Il perché è facile, quasi scontato… non mi sono mai sentito all’altezza. Del resto bisogna conoscere bene la materia, avere una certa presa sui ragazzi, farli studiare e fare in modo (per quanto possibile) che non vengano bocciati. Una grande responsabilità! 

Adesso lo riconosco. Mi sono sempre nascosto dietro a slogan come: “Che noia i ragazzini! Figurati se perdo il mio tempo così”… 

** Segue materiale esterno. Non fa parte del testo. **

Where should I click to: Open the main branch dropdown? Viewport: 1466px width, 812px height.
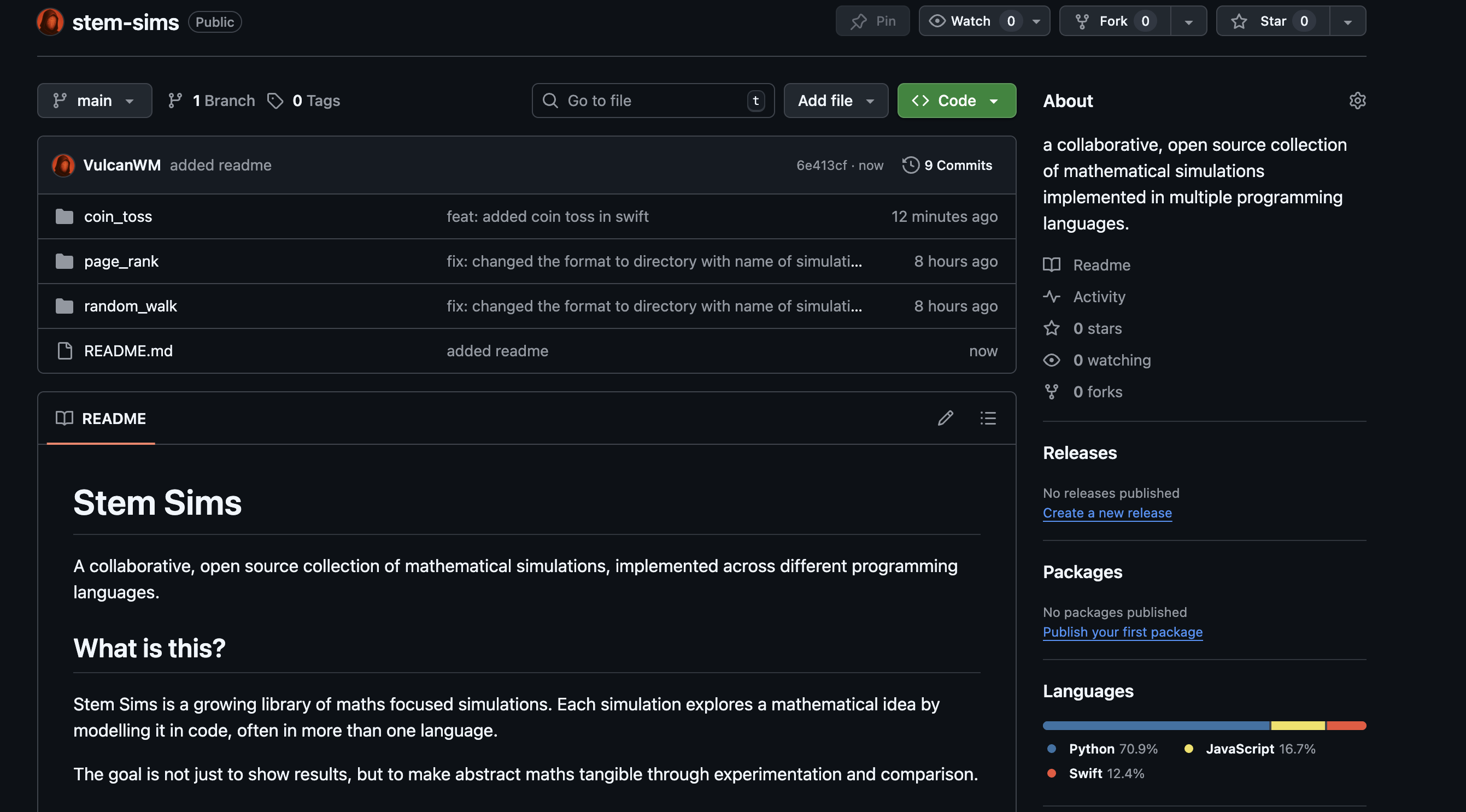pos(95,101)
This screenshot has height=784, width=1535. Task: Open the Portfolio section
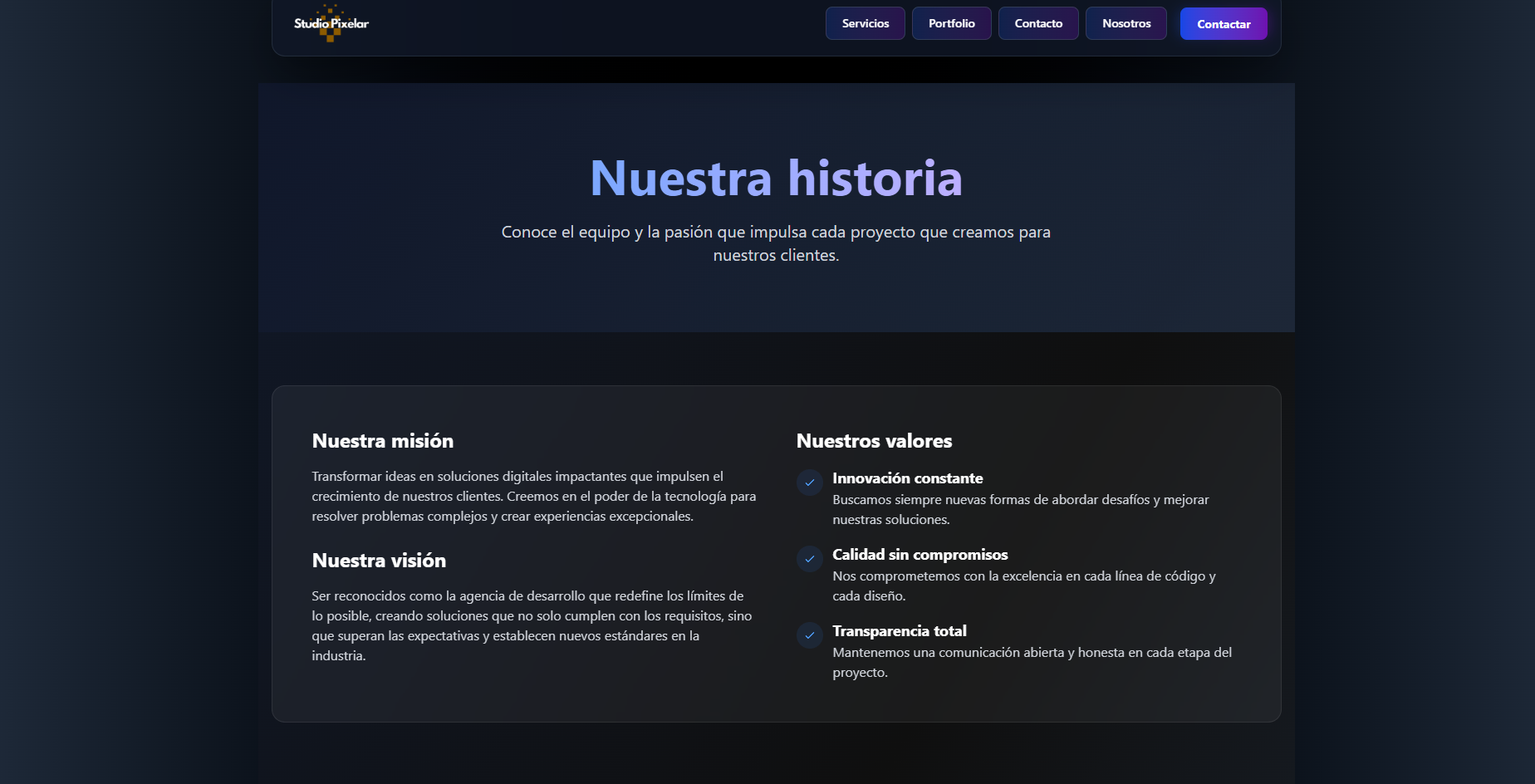point(951,23)

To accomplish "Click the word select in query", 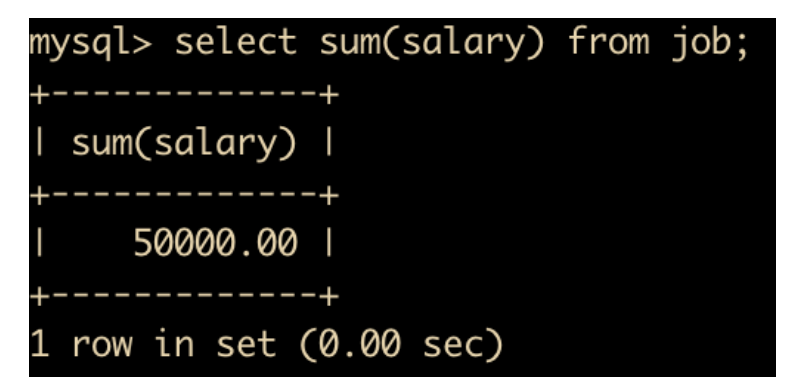I will (236, 41).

Ora però sono cambiato, profondamente. Mi sento diverso. Ma questo, credo, già lo sai. Dai colloqui con Federica – che novità eh – è sbocciata, come uno splendido fiore, l’idea di fare il professore. E quale passo migliore per cominciare se non le ripetizioni? 

In questi primi mesi non me la sono neanche cavata male. I genitori mi fanno i complimenti, vedono un certo miglioramento dei ragazzi e li trovano più entusiasti anche nello studio. Non voglio prendermi troppi meriti. Non è che faccia chissà cosa, non sono di certo un mago! Il più delle volte in realtà ci parlo, gli chiedo come va, provo a replicare l’approccio di Federica insomma. Certo, poi ci sta anche la parte di lezione, d’altra parte sai quanto mi piace chiaccherare di alcuni argomenti. Il più delle volte sono i ragazzi a dovermi stoppare dicendomi che è finita l’ora…

Come puoi intuire da queste frasi sconnesse, la nuova avventura mi sta piacendo molto. E’ un altro salto nel buio, lo so, eppure non ho paura. Voglio lanciarmi e vedere dove mi porta. Anche adesso che ti scrivo, provo una gioia difficile da spiegare: ripensare ai volti dei ragazzi, ai momenti condivisi con loro, ai loro sorrisi, alle loro aperture, mi riempe il cuore. 

E’ la strada giusta, non ho alcun dubbio. La prossima settimana avrò due ragazzi nuovi e non vedo l’ora di conoscerli, aiutarli non solo nello studio. Mi piacerebbe essere questo tipo di professore… 

Ora ti lascio, ma ti aggiornerò a breve!